Why You Need Marketing Operations
Modern B2B marketing requires a new set of “left-brained” skills, including:
- Quantitative planning and forecasting,
- Rigorous marketing performance measurement, and
- Consistent execution of best-practice processes.
These new marketing skills can be quite different from “traditional” marketing skills such as strategic and creative thinking, and yet they are critical as marketing becomes more operational, metrics oriented, and tied to revenue.
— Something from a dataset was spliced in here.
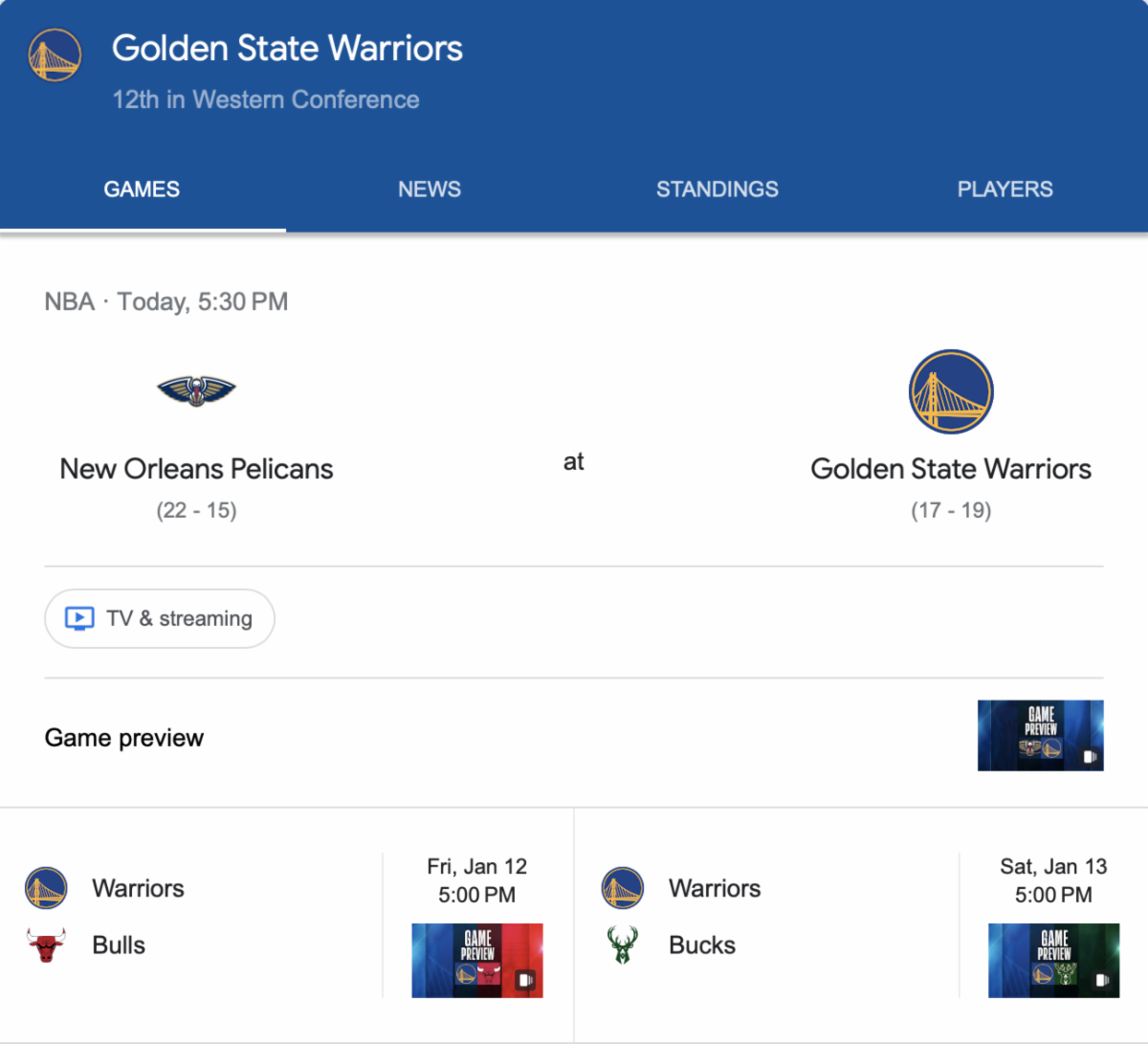This screenshot has width=1148, height=1044.
Task: Click the New Orleans Pelicans logo
Action: (x=196, y=389)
To solve this discrepancy, many large B2B companies are staffing a new role called Marketing Operations. Marketing Operations is meant to be the operational yang to the creative yin of marketing, a bastion of quantitative rigor and left-brained discipline in a world of right-brained marketers. According to MarketingProfs, Marketing Operations builds a foundation for excellence by reinforcing marketing strategy with metrics, process, infrastructure, and best practice. Also, Marketing Operations is often responsible for deploying the marketing automation software required to run programs and measure results – an option made possible by the introduction of on-demand marketing solutions.
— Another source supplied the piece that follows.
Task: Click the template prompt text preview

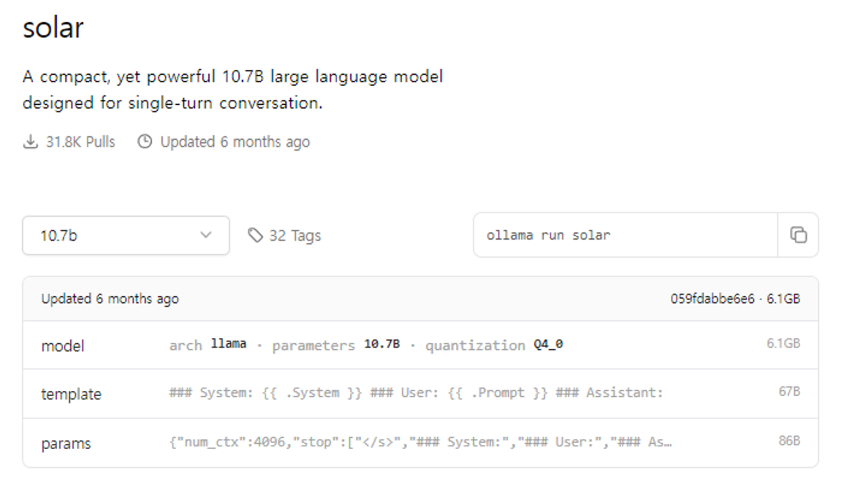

According to Michael Gerard, director of IDC’s CMO Advisory Practice:
“The marketing function is poised to increase its influence in the organization; establishing greater credibility, expanding its role, and increasing its contribution to the strategic direction of the organization. The [Marketing Operations] profession is in an ideal position to catalyze this transition.”
Bonus link: An excellent interview with Denise Peck, who runs Marketing Operations at Cisco.
Not Just For Large Companies
Marketing Operations as a formal function has mostly taken hold in large companies, especially public companies where regulatory compliance is even more critical. In fact, IDC recently reported that nearly 60% of large technology companies have hired staff into a formal Marketing Operations role, and Andy Hasselwander writes that the trend for B2B companies in the Fortune 500 is to staff defined Marketing Operations departments.
That said, marketers at small companies need process excellence, marketing accountability, and streamlined infrastructure as much as those at large companies. The key difference is that smaller companies cannot staff the Marketing Operations role as a separate department or function.
Instead, these companies need to embed Marketing Operations excellence into their DNA. This must start at the top, with the CMO. By creating a culture of marketing accountability, encouraging streamlined processes, and implementing the right software infrastructure, the CMO can make every staff member into a Marketing Operations Manager. This, of course, requires vision, discipline, the skill to hire the right kind of people, and the ability to make the required investments in technology support.
At the same time, success with Marketing Operations requires hard work to build the right kind of relationships with finance and sales (and IT, if necessary). It is the CMO’s job to break down any traditional barriers that exist between these functions and build the cross-functional relationships required for success. This is true regardless of whether Marketing Operations is a formal role in the marketing department, or just the way you go about doing business.
One final note: “Marketing Operations Management” (sometimes called MOM), is sometimes confused with “Marketing Resource Management” (MRM), a category of marketing software designed to help with financial management, asset management, and production management. Personally, I think this does a disservice to the discipline of Marketing Operations. What do you think?